## Consigne 1
Énumérez tous les groupes de distribution nommés dans le texte sur l'accord à l'achat entre Carrefour et Tesco.
## Consigne 2
Poursuivez le texte sur l'accord à l'achat entre Carrefour et Tesco à partir de sa dernière phrase.

## Texte source
____

A la suite de l’enquête qu’elle a ouverte concernant l’accord à l’achat conclu entre Carrefour et Tesco, l’Autorité de la concurrence a reçu des propositions d’engagements des deux groupes redéfinissant le périmètre de leur coopération sur les marques de distributeurs.
Elle les publie sur son site Internet pour recueillir les observations des tiers intéressés.
En mai 2018 (voir communiqué de presse du 16 juillet 2018), l’Autorité a décidé, à la suite de la communication de plusieurs projets de rapprochements à l’achat, Auchan/Casino/Metro/Schiever, Carrefour/Système U, d’ouvrir, pour chacun de ces accords, une enquête afin d’évaluer leur impact concurrentiel à l’amont (fournisseurs) et à l’aval (consommateurs). Une autre enquête a ensuite été lancée concernant le rapprochement à l’achat entre Carrefour et Tesco (l’Alliance).
L’accord Carrefour et Tesco
Dans le prolongement de cette dernière enquête, l’Autorité s’est autosaisie au fond puis en mesures conservatoires sur le fondement du dispositif spécifique aux centrales d’achat introduit par la loi Egalim en septembre 2019. L’Autorité a en effet la faculté, en matière de rapprochements à l’achat, de se saisir d’office en mesures conservatoires[1].
L’accord Carrefour/Tesco, dit l’Alliance, s’articule autour de deux axes : l’achat en commun de produits de marques de distributeurs (MDD) et la fourniture en commun de services internationaux au bénéfice des fournisseurs.
Les préoccupations de concurrence soulevées : une fragilisation des fournisseurs de MDD
L’instruction des accords conclus entre Carrefour/Tesco a permis d’identifier des préoccupations de concurrence concernant le volet relatif aux produits de marques de distributeur (MDD).

____

## Données fournies

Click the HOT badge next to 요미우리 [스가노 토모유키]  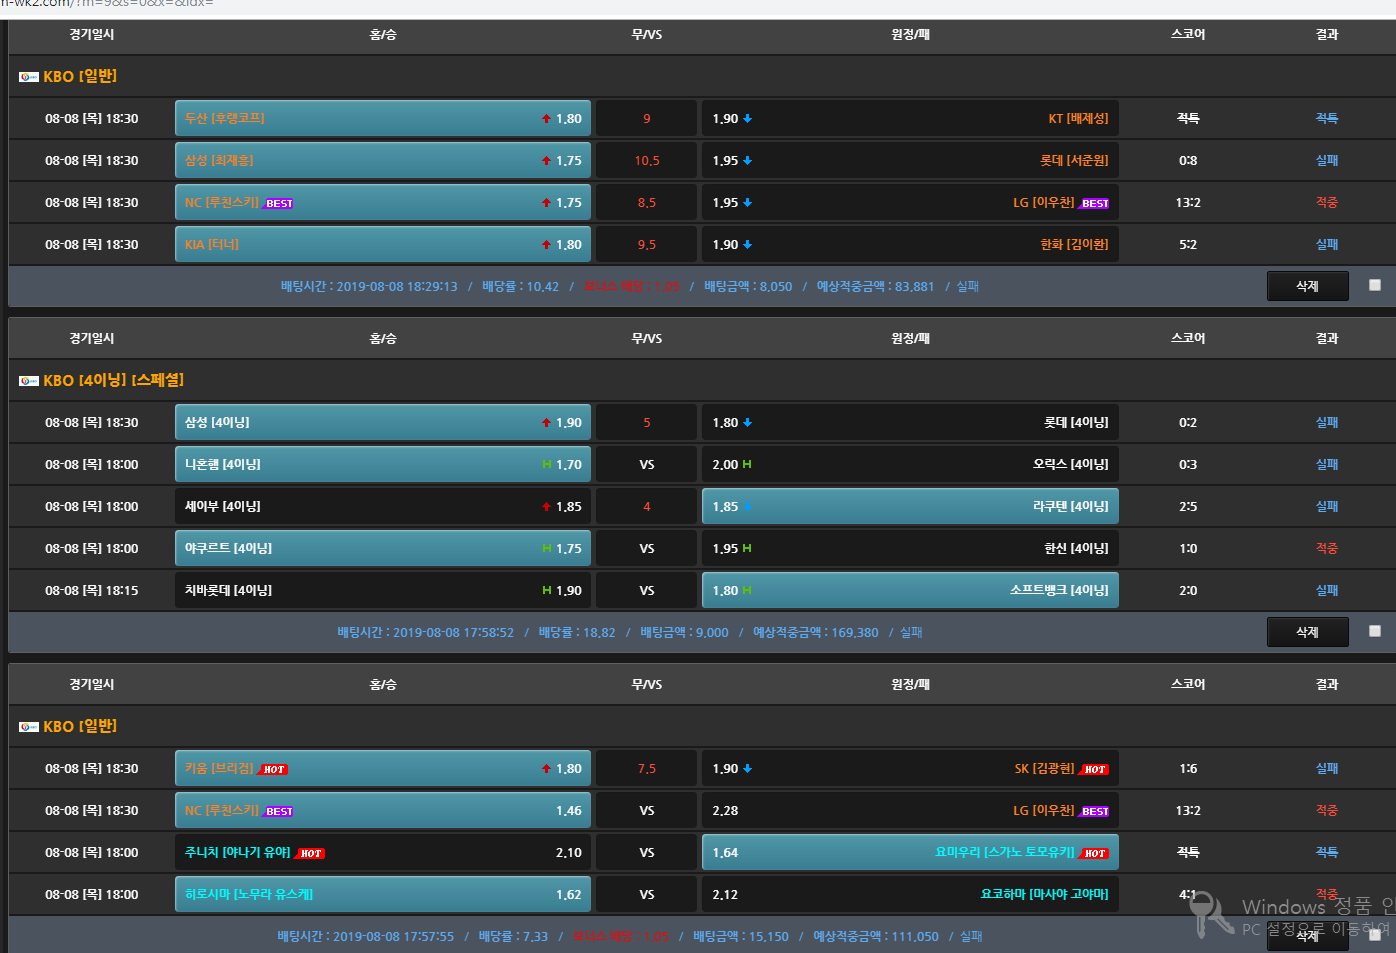point(1095,853)
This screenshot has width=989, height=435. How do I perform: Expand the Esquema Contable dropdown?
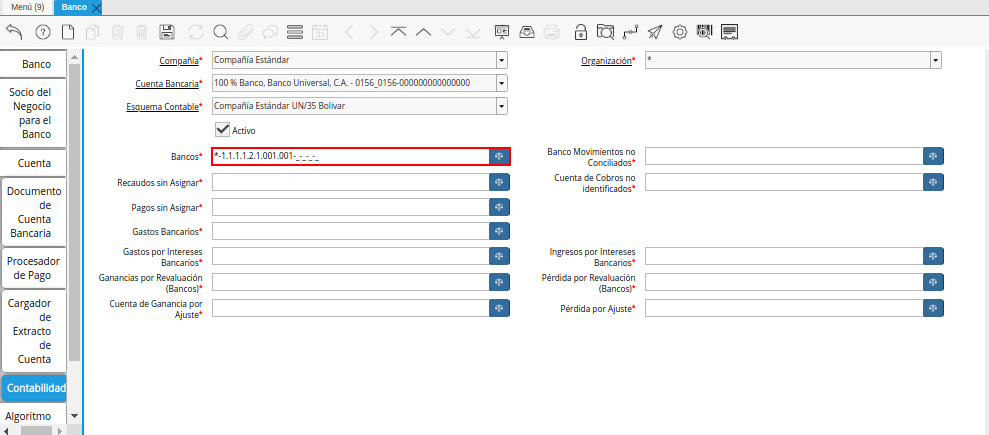click(501, 106)
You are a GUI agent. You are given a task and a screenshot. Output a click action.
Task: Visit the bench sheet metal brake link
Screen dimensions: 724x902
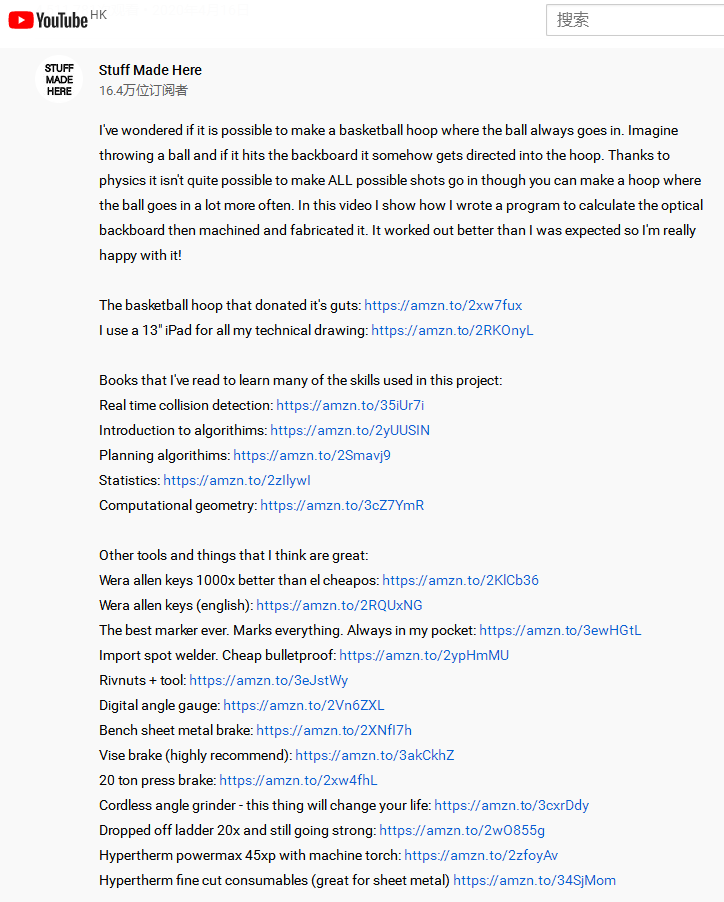tap(334, 730)
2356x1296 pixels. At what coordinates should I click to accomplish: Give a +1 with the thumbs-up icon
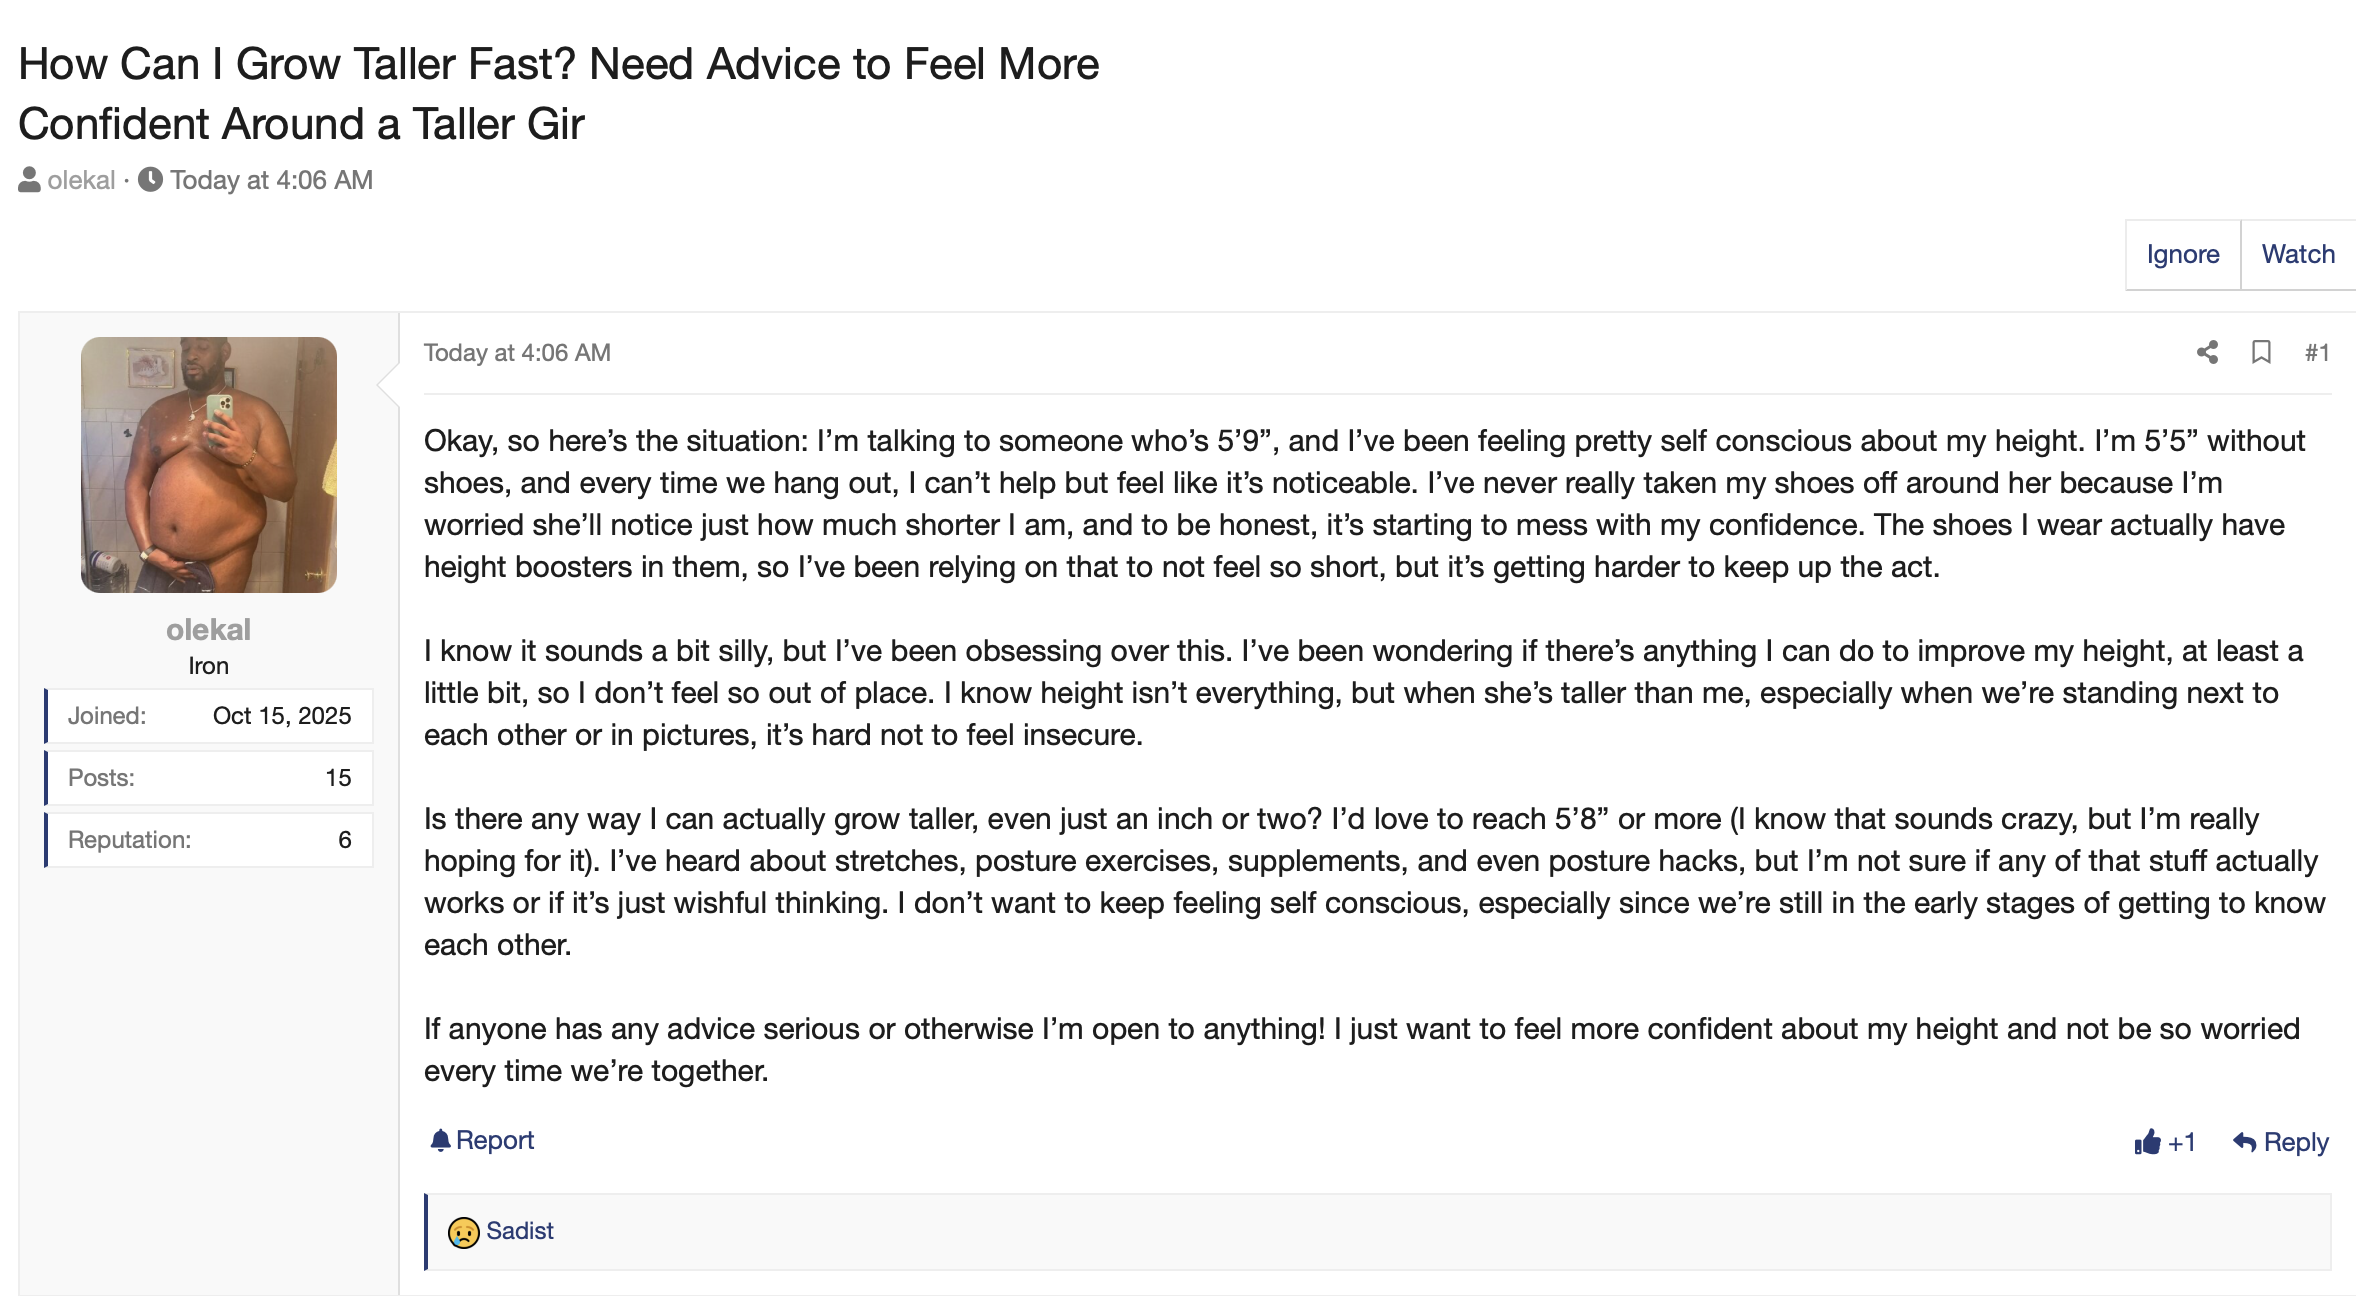[2147, 1142]
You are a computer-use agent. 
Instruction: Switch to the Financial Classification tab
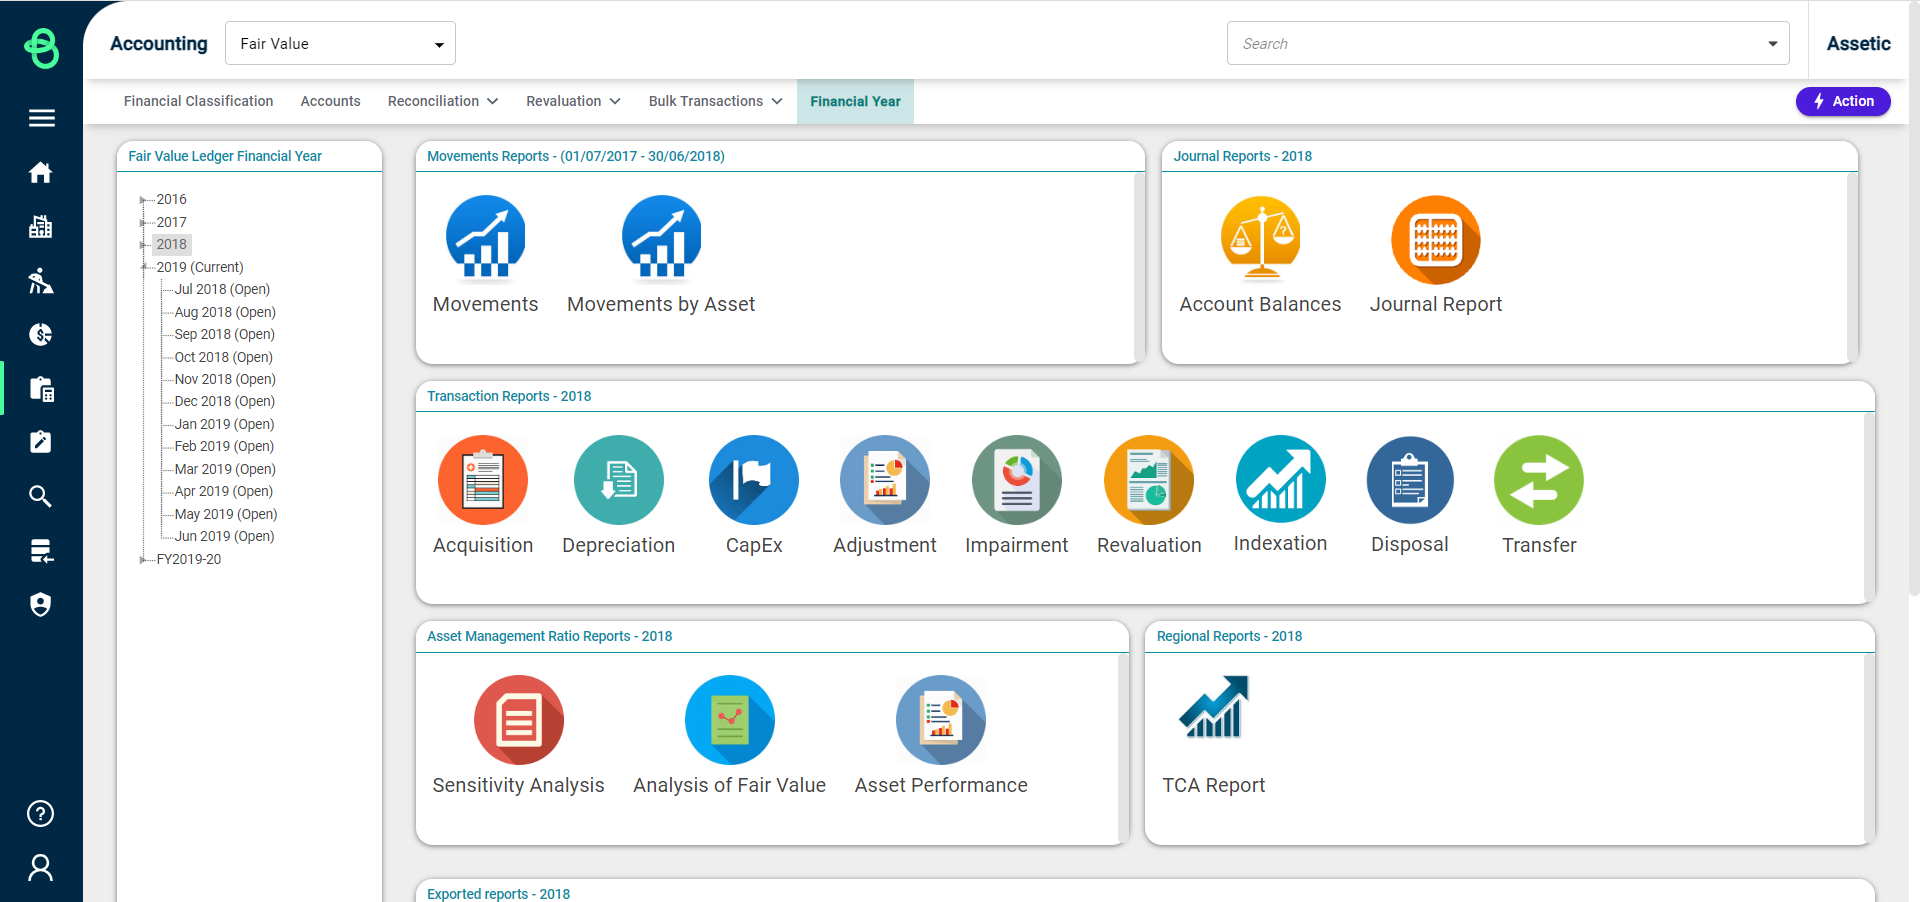click(x=198, y=101)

____

## Réponse 1
Carrefour, Tesco, Auchan, Casino, Metro, Schiever, Système U

## Réponse 2
En effet, le marché amont de l’approvisionnement est marqué par des conditions contractuelles plutôt défavorables aux fournisseurs (absence d’exclusivité, contrats de courte durée, absence d’engagements de volumes de la part des distributeurs), ce qui limite leur pouvoir de marché. La rentabilité relativement faible de ces entreprises illustre ce faible pouvoir de marché.
En outre, une part significative de l’offre MDD est produite par des entreprises de taille réduite (PME, TPE), plus exposées à un changement brutal des conditions de commercialisation de leurs produits, qu’il s’agisse d’une baisse de prix ou de la perte de volumes que pourrait engendrer la massification des achats des parties.
Or, si le cahier des charges des produits MDD est in fine défini par le distributeur, son processus d’élaboration fait également intervenir les fournisseurs en amont lors de la phase de définition des produits, ceux-ci jouant alors un rôle important dans l’innovation de certains produits.
La mise en œuvre des accords de coopération pourrait ainsi fragiliser des entreprises faisant partie du processus d’innovation pour les produits MDD et diminuer la capacité, voire l’incitation, des fournisseurs à investir et à innover, et ainsi nuire au bien-être des consommateurs sur le marché de détail.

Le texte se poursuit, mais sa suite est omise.